▶ WHAT YOU HAVE TO DO
Look through the material for lines with the word "agent", and copy each one.
RECORDS Start Marker
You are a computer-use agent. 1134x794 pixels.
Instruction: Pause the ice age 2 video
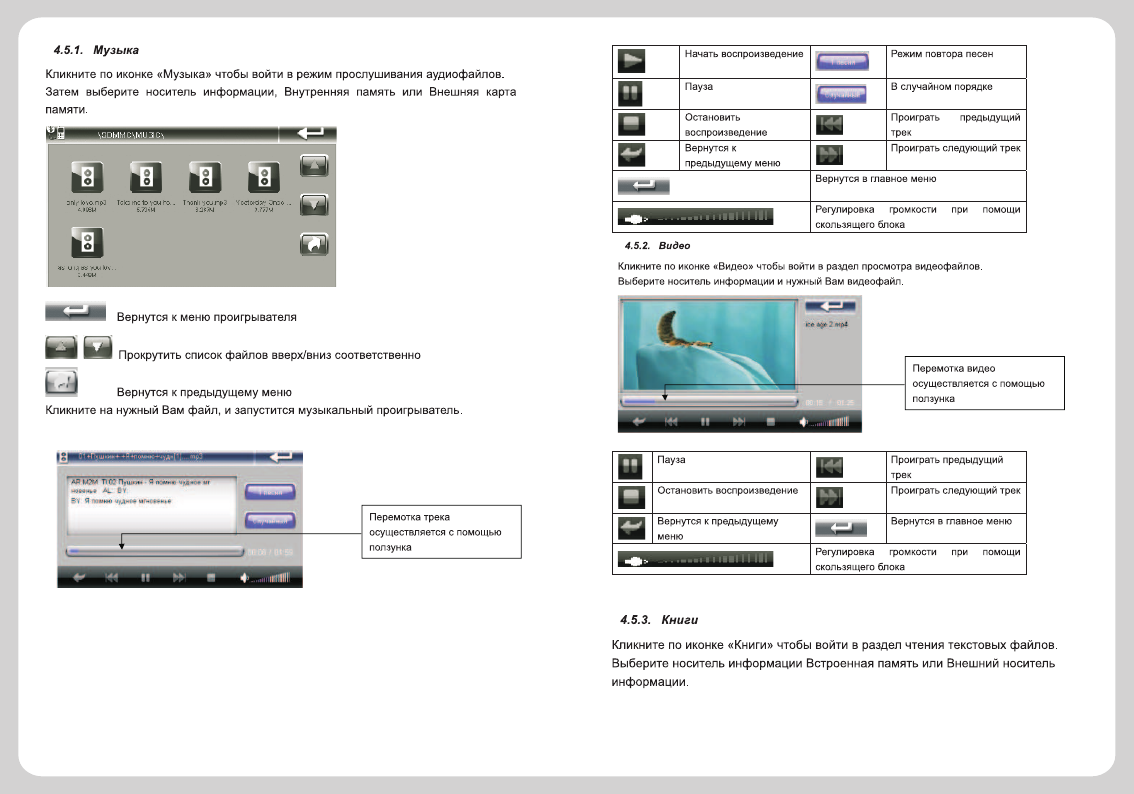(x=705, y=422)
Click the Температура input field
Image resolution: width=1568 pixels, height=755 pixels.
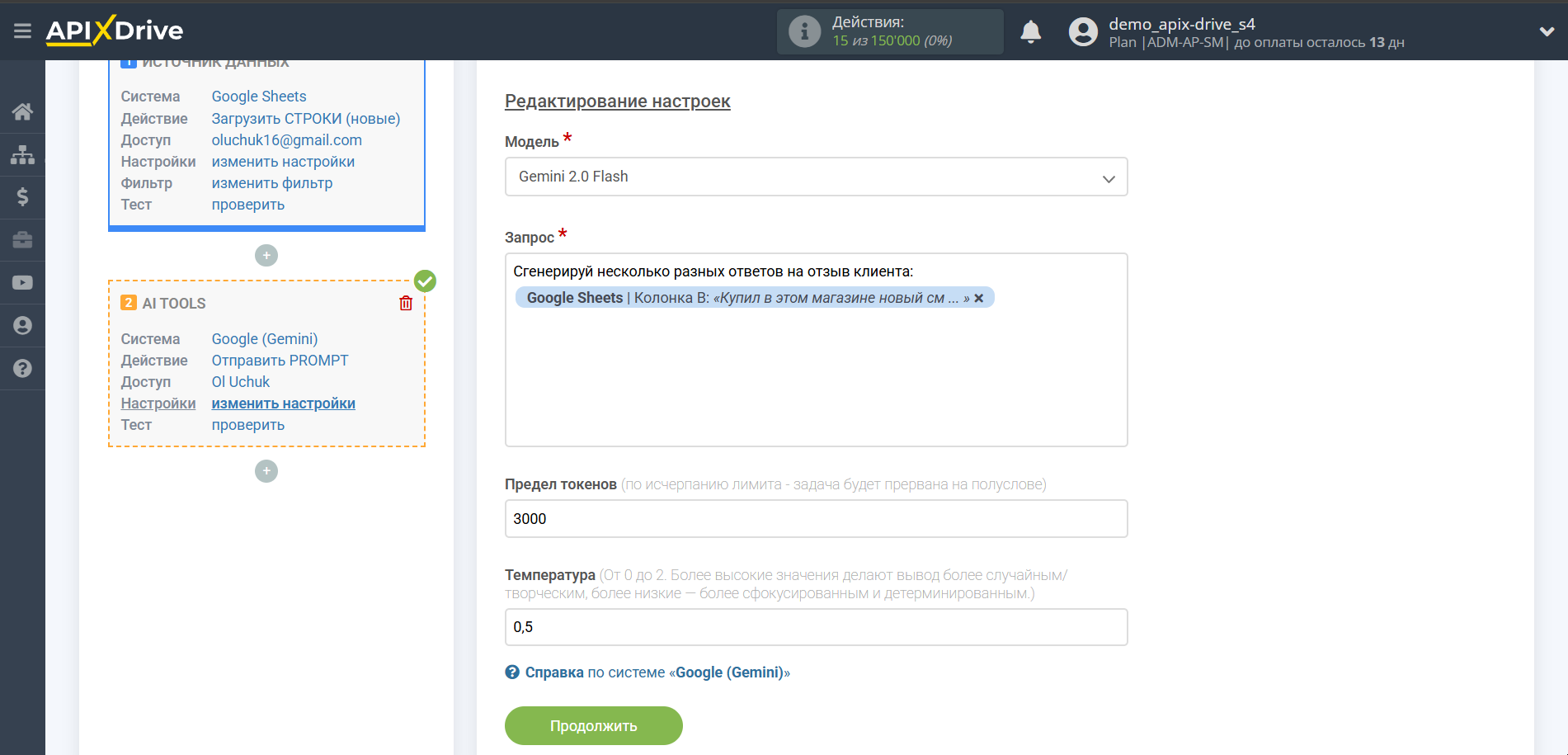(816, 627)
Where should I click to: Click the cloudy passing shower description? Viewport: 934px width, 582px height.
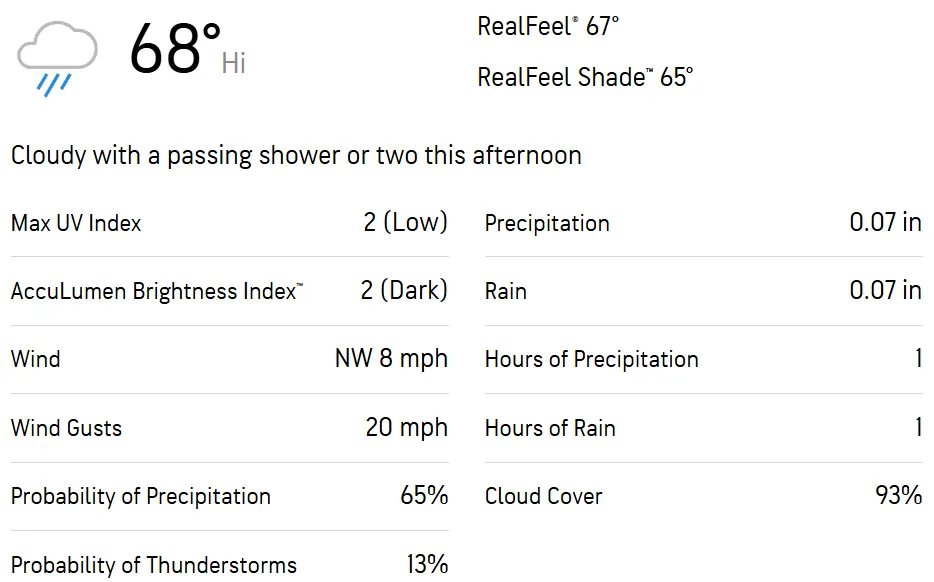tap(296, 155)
RECORDS End Marker
RECORDS Start Marker
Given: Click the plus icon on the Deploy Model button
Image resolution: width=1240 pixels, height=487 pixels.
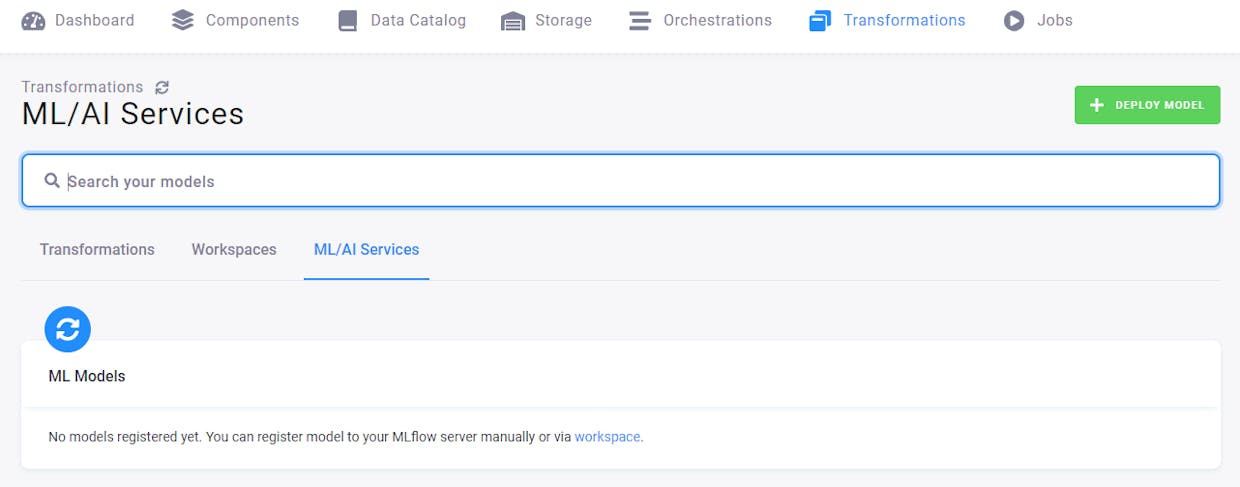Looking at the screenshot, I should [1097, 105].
RECORDS End Marker
RECORDS Start Marker
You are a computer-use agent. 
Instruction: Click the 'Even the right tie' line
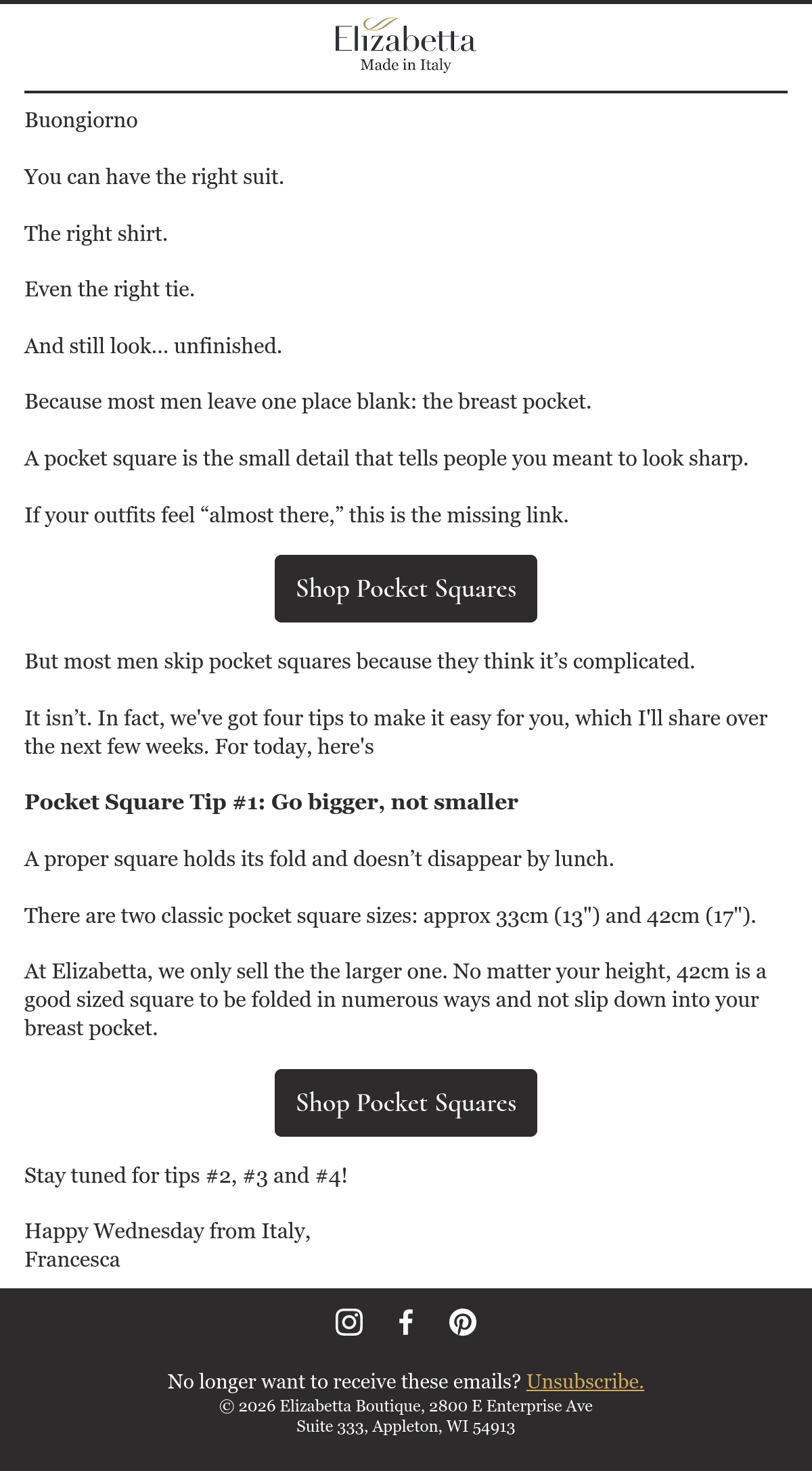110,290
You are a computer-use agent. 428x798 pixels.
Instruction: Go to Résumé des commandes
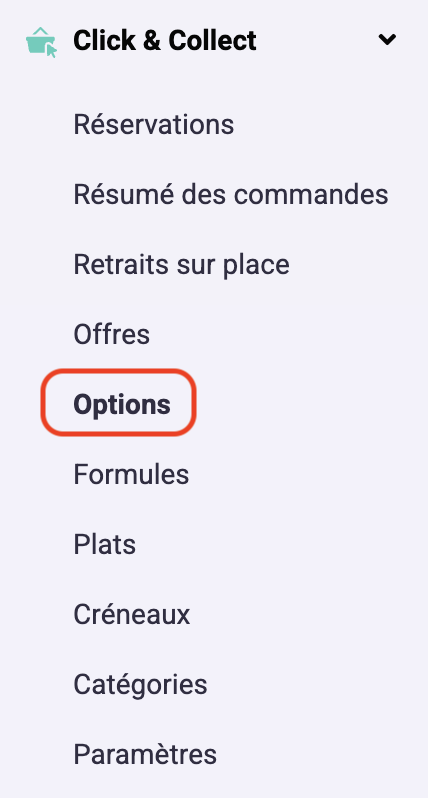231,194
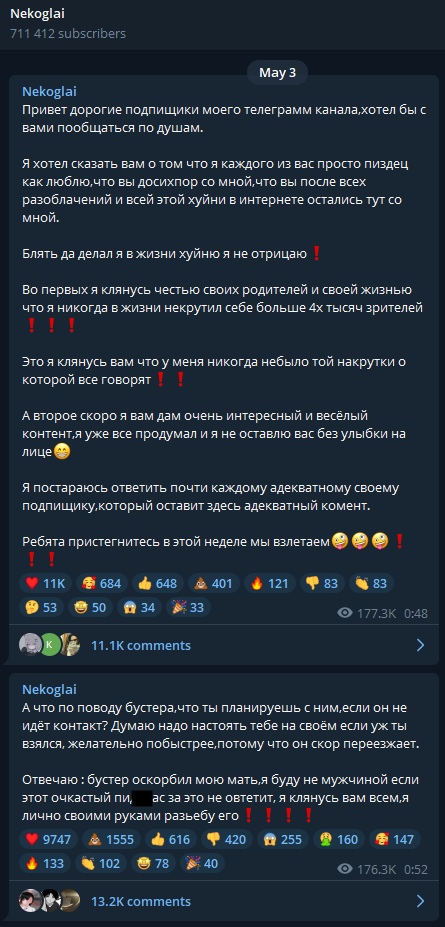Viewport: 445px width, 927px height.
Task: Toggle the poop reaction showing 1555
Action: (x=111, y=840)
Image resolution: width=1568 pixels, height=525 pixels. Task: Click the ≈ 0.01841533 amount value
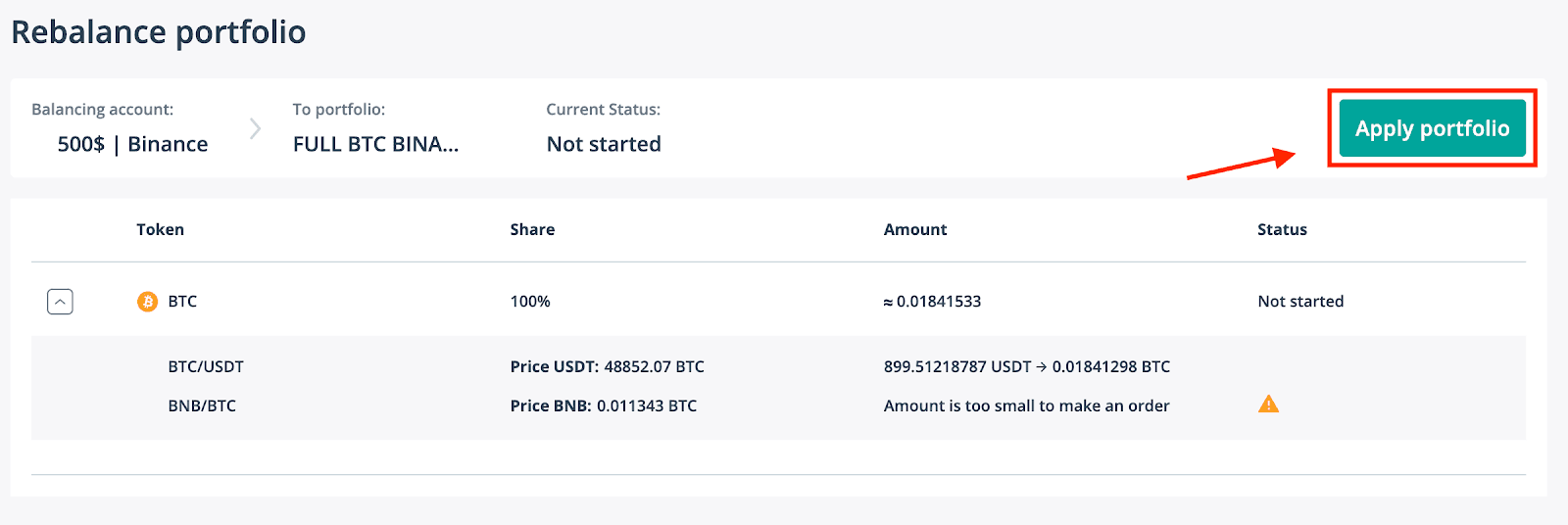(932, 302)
RECORDS End Marker
▶ RESPONSE AREA
You are a computer-use agent. 1134x794 pixels.
You are a computer-use agent. 
You are a computer-use agent. 428x798 pixels.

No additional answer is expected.